April 2, 2015 ucsj.org
Lithuanian fascists march beneath swastikas near execution site of 10,000 Jews

“This march is particularly offensive because it is taking place where locals and Nazis murdered more than 10,000 Jews in one day.”

Approximately 500 ultra nationalists, some bearing Nazi swastikas, marched through a Lithuanian city that during the Holocaust saw the region’s most effective massacre of Jews.

Monday’s march through Kaunas, Lithuania’s second-largest city 60 miles from the capital of Vilnius, was the eighth annual event organized by the Lithuanian Nationalist Youth Union on Feb. 16 – one of their Baltic state’s two independence days.

As the marchers assembled at a local park, they were confronted by 20-odd protesters from the local Jewish community and anti-fascist groups who shadowed the marchers in a silent counter-demonstration.

“This march is particularly offensive because it is taking place where locals and Nazis murdered more than 10,000 Jews in one day,” said Dovid Katz, a U.S.-born Jewish scholar of Yiddish who settled in Vilnius 16 years ago and has led protests against the veneration of Nazis in the Baltic States.

Katz, editor of the website DefendingHistory.com, was referring to the Kaunas massacre in October 1941, in which more Jews were killed in a single day than any other killing spree against Jews in the Baltic region.

During the march, locals chanted “out with Katz” and made obscene gestures at him and at Efraim Zuroff, a hunter of Nazis and the Israel director of the Simon Wiesenthal Center.

Three activists from the nationalist youth movement posed for pictures next to Zuroff while holding signs that accused Israel of being a racist state and showed a picture of Africans refugees on the march.

Tomas Skorupsis, an organizer of the march from the youth movement, said the event was not anti-Semitic. Repeating a popular view in far-right circles in the Baltic nations, he added: “There are many Lithuanians who find it hard to forgive Jews who, during Communism, killed nationalist freedom fighters.
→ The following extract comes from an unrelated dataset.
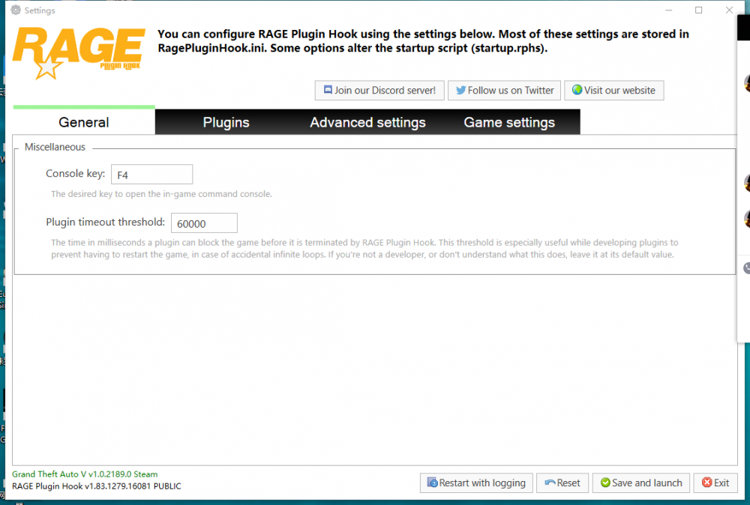This screenshot has width=750, height=505.
Task: Switch to the Plugins tab
Action: point(226,123)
But I think we should leave it in the past and look ahead.”

Many in the Baltic nations – where Jewish communities hundreds of thousands strong were wiped out by the Nazis and their local helpers – regard local fascists as heroes because they fought Communist occupation, which is often equated with the Nazi one.

“This comparison is not only false, it also serves to whitewash the stain in these countries’ histories instead of confronting it, as other European nations have done,” Zuroff said.